GIVEN DATA:
────

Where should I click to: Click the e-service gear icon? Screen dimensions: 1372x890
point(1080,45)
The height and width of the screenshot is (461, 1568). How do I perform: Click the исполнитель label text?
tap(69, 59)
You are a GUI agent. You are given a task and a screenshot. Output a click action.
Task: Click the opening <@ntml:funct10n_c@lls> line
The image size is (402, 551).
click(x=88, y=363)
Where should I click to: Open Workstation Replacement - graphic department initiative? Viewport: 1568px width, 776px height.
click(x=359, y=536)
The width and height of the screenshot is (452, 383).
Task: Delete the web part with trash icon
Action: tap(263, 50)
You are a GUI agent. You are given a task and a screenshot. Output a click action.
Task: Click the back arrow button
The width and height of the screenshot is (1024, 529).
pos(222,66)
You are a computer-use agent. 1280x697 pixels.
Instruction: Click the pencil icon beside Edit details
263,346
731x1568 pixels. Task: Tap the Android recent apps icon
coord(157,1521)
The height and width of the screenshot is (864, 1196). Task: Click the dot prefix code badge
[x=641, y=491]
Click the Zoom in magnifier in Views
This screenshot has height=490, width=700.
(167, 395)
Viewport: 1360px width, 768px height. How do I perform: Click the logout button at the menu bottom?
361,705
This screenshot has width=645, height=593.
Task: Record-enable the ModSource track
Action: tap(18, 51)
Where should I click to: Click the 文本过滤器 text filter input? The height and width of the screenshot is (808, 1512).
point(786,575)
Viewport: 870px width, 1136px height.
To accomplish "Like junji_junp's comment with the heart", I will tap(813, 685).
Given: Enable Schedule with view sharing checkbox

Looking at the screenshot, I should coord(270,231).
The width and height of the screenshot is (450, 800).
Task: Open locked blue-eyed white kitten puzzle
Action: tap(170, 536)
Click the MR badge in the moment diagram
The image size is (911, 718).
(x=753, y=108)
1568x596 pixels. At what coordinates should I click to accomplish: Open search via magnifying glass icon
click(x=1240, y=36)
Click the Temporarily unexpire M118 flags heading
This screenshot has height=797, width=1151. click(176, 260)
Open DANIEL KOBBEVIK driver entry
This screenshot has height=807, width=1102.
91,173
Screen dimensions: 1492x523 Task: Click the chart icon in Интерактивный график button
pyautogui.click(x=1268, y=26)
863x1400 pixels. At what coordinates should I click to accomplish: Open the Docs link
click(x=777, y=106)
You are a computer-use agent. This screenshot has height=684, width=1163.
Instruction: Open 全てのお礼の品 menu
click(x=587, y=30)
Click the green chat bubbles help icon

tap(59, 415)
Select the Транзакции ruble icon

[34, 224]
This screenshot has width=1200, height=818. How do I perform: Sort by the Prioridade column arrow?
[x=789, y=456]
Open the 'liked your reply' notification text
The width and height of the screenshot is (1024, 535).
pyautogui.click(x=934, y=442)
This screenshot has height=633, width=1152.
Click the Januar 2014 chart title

────

WORK TASK: Show every line in the listing above that carries the word "agent".

WORKED SOLUTION:
You are a GUI agent. You are given a task and a screenshot. Output a click action.
You are a GUI agent. You are given a task and a screenshot. Output a click action.
You are a computer-use agent. 1280x697 pixels.
You are a computer-use agent. This screenshot has height=684, width=1163.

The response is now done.